The Taste of Rain – American Haiku by Jack Kerouac

Jack Kerouac,  born Jean-Louis Lebris de Kérouac, (1922 –1969) was an American novelist and poet. Born March 12, 1922, in Lowell, Massachusetts, he was the son of Leo Kerouac, a printer, and Gabrielle Levesque, a factory worker. He did not speak English until he was five years old, using instead a combination of French and English used by the many French-Canadians who settled in New England.  At the age of eleven he began writing novels and made-up accounts of horse races, football games, and baseball games. He received a football scholarship to Columbia University in New York City and arrived there in 1940 where he began to pursue an interest in literature and studied, in particular,  the style of writer Thomas Wolfe (1900–1938). In 1941 Kerouac had an argument with Columbia’s football coach and left school.

Kerouac worked briefly at a gas station and as a sports reporter for a newspaper in Lowell. In 1943 he joined the Navy, but he was honorably discharged after six months. He spent the war years working as a merchant seaman and hanging around Columbia with such writers as  William Burroughs (1914–1997) and Allen Ginsburg (1926–1997). He wrote two novels during this time, The Sea Is My Brother and And The Hippos Were Boiled In Their Tanks, with Burroughs.

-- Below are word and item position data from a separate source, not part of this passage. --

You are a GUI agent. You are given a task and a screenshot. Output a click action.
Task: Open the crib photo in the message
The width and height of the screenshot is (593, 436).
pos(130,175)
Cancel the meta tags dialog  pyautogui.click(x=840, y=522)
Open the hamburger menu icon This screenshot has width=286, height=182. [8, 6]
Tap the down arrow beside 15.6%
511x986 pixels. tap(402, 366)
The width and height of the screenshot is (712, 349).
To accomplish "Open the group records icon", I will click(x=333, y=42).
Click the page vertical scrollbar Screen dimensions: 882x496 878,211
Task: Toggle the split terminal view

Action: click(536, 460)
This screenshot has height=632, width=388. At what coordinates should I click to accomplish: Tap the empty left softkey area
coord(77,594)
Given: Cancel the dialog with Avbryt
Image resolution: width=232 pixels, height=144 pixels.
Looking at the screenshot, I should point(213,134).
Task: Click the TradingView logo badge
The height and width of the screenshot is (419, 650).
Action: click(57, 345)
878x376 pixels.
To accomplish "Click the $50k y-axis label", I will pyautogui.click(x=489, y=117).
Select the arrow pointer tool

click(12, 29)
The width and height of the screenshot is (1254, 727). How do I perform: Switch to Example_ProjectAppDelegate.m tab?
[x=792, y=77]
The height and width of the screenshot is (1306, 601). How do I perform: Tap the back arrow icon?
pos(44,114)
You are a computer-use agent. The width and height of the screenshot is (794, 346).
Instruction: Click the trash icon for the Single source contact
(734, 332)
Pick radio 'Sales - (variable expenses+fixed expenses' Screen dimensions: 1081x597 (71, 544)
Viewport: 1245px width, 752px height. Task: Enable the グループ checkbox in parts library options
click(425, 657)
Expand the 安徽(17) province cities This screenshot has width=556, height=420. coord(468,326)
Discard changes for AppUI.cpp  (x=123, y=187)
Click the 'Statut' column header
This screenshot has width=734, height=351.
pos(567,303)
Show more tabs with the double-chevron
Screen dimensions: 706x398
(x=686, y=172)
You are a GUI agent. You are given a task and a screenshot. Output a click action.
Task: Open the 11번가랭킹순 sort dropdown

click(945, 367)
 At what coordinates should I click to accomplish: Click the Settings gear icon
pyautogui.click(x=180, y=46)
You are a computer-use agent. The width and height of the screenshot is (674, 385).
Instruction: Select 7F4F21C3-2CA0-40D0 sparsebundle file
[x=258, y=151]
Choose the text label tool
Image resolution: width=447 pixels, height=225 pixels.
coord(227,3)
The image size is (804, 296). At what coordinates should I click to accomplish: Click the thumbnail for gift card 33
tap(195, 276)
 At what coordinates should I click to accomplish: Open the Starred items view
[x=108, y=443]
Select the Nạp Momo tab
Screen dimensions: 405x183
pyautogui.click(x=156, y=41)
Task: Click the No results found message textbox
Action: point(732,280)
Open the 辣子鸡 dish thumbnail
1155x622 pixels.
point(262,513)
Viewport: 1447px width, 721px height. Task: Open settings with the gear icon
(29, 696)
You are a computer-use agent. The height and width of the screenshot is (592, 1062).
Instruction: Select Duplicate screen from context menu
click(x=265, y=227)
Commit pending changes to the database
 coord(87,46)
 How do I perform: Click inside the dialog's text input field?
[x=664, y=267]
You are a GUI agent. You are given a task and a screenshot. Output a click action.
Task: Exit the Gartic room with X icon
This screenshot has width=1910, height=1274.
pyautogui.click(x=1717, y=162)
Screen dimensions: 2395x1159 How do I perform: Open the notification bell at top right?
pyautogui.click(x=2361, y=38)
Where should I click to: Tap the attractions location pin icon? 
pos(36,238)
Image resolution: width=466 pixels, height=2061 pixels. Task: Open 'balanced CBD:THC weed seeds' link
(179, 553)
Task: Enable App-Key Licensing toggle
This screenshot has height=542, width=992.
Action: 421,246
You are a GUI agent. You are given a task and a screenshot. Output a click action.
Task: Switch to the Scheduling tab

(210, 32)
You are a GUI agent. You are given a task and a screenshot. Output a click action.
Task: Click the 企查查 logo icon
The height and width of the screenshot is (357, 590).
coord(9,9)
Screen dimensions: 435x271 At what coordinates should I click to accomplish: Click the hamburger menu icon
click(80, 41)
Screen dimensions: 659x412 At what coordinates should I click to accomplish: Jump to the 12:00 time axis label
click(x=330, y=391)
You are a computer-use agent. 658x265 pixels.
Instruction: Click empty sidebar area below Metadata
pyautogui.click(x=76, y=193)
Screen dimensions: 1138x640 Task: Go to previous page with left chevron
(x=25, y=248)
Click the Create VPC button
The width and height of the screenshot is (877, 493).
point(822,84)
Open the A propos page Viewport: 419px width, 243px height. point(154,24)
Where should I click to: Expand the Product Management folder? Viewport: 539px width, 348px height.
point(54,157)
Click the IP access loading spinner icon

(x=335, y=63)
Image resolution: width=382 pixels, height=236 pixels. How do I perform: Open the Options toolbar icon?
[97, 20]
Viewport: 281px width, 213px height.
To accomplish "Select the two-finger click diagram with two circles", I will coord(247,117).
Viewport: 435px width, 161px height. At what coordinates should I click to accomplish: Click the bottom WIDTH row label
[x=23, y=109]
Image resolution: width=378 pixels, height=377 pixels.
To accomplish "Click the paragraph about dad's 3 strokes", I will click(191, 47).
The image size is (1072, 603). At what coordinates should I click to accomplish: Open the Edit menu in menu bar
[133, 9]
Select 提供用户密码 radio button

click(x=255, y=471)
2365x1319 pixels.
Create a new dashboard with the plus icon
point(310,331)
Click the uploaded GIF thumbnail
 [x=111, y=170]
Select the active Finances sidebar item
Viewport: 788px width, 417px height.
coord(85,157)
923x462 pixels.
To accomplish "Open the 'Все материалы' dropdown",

In 1947 Neal Cassady visited New York and asked Kerouac to give him writing lessons. When Cassady returned to Denver, Colorado, Kerouac followed. After a brief time in Denver, Kerouac wandered into California, beginning a four-year period of travel throughout the West. When not on the road, he was in New York working on his novel The Town and The City, (1950).  Kerouac then began to experiment with a more natural writing style. In April, 1951, Kerouac threaded a huge roll of paper into his typewriter and wrote the single 175,000-word paragraph that became On The Road. The more than 100-foot scroll was written in three weeks but was not published for seven years. Sal and Neal, the main characters, scoff at established values and live by a romantic code born out off the West. They are described as “performing our one noble function of the time, move.” In between writing On The Road and its publication, Kerouac took many road trips, became depressed and addicted to drugs and alcohol, and did his most ambitious writing.  When On The Road was published in 1957, Kerouac became instantly famous, a spokesman for the “Beat Generation”, young people in the 1950s and 1960s who scorned middle-class values. His classic book became the bible of the countercultural generation.  Thematically, his work covers topics such as Catholic spirituality, promiscuity, Buddhism, drugs, poverty, and travel. He became an underground celebrity and, with other beats, a progenitor of the hippie movement, although he remained antagonistic toward some of its politically radical elements.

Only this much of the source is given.